4 Replies Latest reply on Apr 21, 2016 10:08 AM by jbertram

    HornetQ clustering issues/questions

    vincent.kirsch

      Hi,

       

      Sorry to be so vague in the title, but as you will seen it's not a simple case

       

      The short version first:

      We have a situation where we run 4 HornetQ servers in cluster mode, using broadcast for discovery, and with client load balancing enabled.

      The cluster works fine most of the times, and we see indeed that messages are balanced between servers. However, at some point and for an as-of-yet undetermined reason, a some point 1 or 2 nodes on the cluster will stop receiving messages and will instead only consume messages from the other nodes.The problem is that once this behavior appears, it will not go away, meaning the nodes in question will never get messages sent to them directly until they are rebooted. It seems that restarting the sofwtare isn't always sufficient. After rebooting the server, the server acts "normally" again, but any of the 4 servers will likely act as described again later.

       

      At this point I have no clue where to look to find out why this behavior occurs.

       

      More details:

      * We're using HornetQ 2.2.21. We can't upgrade to a more recent version. We can however upgrade to newer 2.2.X versions, but not further. It's a customer constraint

      * HornetQ is embedded in our own software

      * Our application uses Spring 3.2 (again, we can't upgrade beyond minor revisions, 3.2.X)

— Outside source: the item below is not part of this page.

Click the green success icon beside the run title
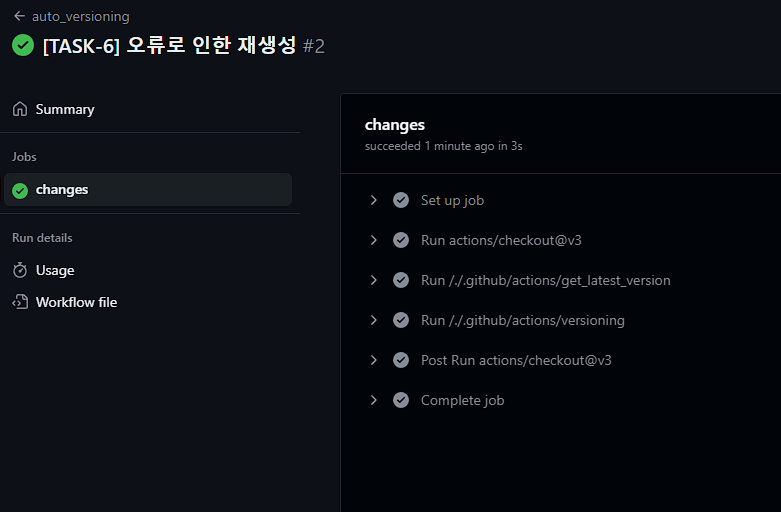This screenshot has width=781, height=512. [x=23, y=45]
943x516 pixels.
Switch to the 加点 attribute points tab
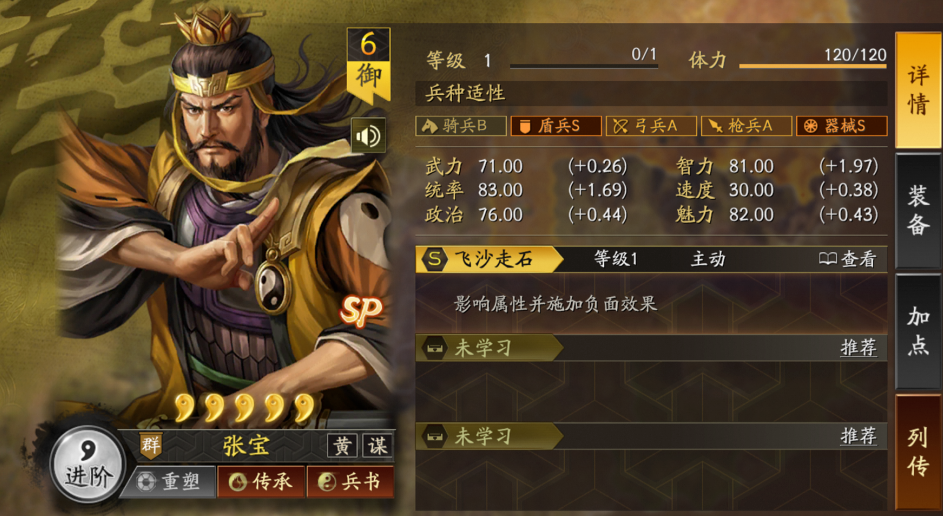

      * As said earlier, the broadcast works fine, servers discover each other and can load balance, until one (or two) of the cluster nodes starts acting as described

       

      Here are some configuration files snippets. The configuration is identical (except node ids) on all 4 servers.

       

      1. HornetQ main config file hornetq-configuration.xml

       

      <configuration xmlns="urn:hornetq"

                     xmlns:xsi="http://www.w3.org/2001/XMLSchema-instance"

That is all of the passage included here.